The invention relates to the field of signal processing, and in particular to the field of adaptive reduction of noise signals in a speech processing system.
In speech-processing systems (e.g., systems for speech recognition, speech detection, or speech compression) interference such as noise and background noises not belonging to the speech decrease the quality of the speech processing. For example, the quality of the speech processing is decreased in terms of the recognition or compression of the speech components or speech signal components contained in an input signal. The goal is to eliminate these interfering background signals with the smallest computational cost possible.
EP 1080465 and U.S. Pat. No. 6,820,053 employ a complex filtering technique using spectral subtraction to reduce noise signals and background signals wherein a spectrum of an audio signal is calculated by Fourier transformation and, for example, a slowly rising component is subtracted. An inverse transformation back to the time domain is then used to obtain a noise-reduced output signal. However, the computational cost in this technique is relatively high. In addition, the memory requirement is also relatively high. Furthermore, the parameters used during the spectral subtraction can be adapted only very poorly to other sampling rates.
Other techniques exist for reducing noise signals and background signals, such as center clipping in which an autocorrelation of the signal is generated and utilized as information about the noise content of the input signal. U.S. Pat. Nos. 5,583,968 and 6,820,053 disclose neural networks that must be laboriously trained. U.S. Pat. No. 5,500,903 utilizes multiple microphones to separate noise from speech signals. As a minimum, however, an estimate of the noise amplitudes is made.
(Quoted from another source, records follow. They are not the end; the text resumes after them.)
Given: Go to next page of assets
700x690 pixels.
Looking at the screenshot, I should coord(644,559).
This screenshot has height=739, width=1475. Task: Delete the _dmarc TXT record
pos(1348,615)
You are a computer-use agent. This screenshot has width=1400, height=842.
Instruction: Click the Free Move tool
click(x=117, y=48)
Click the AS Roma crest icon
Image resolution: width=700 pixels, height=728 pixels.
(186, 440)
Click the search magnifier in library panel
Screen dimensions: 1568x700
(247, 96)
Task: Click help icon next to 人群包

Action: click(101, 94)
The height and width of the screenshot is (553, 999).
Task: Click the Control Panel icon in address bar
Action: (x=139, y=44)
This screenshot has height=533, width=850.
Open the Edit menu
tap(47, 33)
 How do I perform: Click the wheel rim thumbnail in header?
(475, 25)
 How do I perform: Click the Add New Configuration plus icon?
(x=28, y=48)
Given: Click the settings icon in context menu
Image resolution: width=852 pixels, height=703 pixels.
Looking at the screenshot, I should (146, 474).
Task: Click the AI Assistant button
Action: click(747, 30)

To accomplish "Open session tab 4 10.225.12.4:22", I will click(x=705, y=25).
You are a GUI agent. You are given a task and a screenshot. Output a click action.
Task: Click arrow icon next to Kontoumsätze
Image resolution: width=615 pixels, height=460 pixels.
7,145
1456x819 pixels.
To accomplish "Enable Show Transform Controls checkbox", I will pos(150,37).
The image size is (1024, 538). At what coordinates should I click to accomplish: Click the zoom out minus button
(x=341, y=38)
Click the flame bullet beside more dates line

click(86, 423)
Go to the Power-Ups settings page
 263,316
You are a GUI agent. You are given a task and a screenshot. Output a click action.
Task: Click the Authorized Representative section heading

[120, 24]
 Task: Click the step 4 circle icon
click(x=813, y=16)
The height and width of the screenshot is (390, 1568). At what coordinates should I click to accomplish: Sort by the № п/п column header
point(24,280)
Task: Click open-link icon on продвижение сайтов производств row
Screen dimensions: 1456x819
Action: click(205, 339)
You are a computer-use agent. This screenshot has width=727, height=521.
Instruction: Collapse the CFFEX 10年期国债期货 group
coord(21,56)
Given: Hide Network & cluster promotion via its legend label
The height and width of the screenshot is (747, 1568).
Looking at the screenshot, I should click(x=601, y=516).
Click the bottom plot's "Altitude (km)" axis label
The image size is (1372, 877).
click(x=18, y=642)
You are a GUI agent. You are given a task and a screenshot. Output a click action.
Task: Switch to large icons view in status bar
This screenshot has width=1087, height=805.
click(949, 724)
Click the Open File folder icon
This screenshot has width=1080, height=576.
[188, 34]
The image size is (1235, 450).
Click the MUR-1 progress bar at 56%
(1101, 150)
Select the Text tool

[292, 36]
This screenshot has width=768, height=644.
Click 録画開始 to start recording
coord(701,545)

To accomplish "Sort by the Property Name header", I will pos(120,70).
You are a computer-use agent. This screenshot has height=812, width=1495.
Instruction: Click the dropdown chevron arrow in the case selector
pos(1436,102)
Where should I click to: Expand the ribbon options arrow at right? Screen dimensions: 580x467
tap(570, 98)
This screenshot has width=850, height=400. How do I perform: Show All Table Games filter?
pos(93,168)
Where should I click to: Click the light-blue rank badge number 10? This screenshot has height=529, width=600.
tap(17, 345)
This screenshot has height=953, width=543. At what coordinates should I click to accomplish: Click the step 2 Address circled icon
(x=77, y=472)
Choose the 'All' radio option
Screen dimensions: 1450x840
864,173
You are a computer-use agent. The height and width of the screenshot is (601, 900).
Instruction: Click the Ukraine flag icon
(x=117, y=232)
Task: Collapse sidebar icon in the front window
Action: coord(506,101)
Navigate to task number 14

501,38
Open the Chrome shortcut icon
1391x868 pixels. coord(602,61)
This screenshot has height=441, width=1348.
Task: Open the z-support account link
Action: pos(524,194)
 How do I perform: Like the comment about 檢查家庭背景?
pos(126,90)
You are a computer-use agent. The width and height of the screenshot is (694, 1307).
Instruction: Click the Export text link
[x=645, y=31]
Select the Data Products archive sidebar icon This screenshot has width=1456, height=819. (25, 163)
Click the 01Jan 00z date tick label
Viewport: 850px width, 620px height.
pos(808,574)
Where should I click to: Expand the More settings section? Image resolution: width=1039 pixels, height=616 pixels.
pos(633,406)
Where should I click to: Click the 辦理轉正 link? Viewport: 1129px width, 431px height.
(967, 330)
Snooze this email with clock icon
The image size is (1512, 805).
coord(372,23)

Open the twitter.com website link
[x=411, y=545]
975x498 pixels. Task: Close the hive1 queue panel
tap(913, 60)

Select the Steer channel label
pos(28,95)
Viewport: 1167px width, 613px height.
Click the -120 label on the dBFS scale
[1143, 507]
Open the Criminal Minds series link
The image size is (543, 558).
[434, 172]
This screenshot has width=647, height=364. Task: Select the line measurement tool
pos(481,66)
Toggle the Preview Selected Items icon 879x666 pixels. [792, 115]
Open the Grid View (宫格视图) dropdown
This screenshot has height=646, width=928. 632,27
A known approach is the use of an finite impulse response (FIR) filter that is trained to predict as well as possible from the previous n values the input signal composed of, for example, speech and noise, this being achieved using linear predictive coding (LPC). The output values of the filter are these predicted values. The values of the coefficients c(i) of this filter on average rise for noise signals more slowly than for speech signals, the coefficients being computed by the equation:
c i(t+1)=c i(t)+μ·e·s(t−i) (1)
where μ<<1, for example, μ=0.01 is a learning rate, s(t) is an audio input signal at time t, e=s(t)−sv(t) is an error resulting from a difference of all the individual prediction errors from the audio input signal, sv(t) is the output signal resulting from the sum of the terms ci(t−1)·s(t−i), that is, of the individual prediction errors over all i of 1 through N, N is the number of coefficients, and ci(t) is an individual coefficient having a parameter i at time t.
There is a need for a system of reducing noise signals and background signals in a speech-processing system.
An audio input signal is filtered using an adaptive filter to generate a prediction output signal with reduced noise, wherein the filter is implemented using a plurality of coefficients to generate a plurality of prediction errors and to generate an error from the plurality of prediction errors, where the absolute values of the coefficients are continuously reduced by a plurality of reduction parameters.
The continuous reduction of coefficients may be generated by an approach in which the coefficients are multiplied by a factor less than 1, for example, by a factor between 0.8 and 1.0.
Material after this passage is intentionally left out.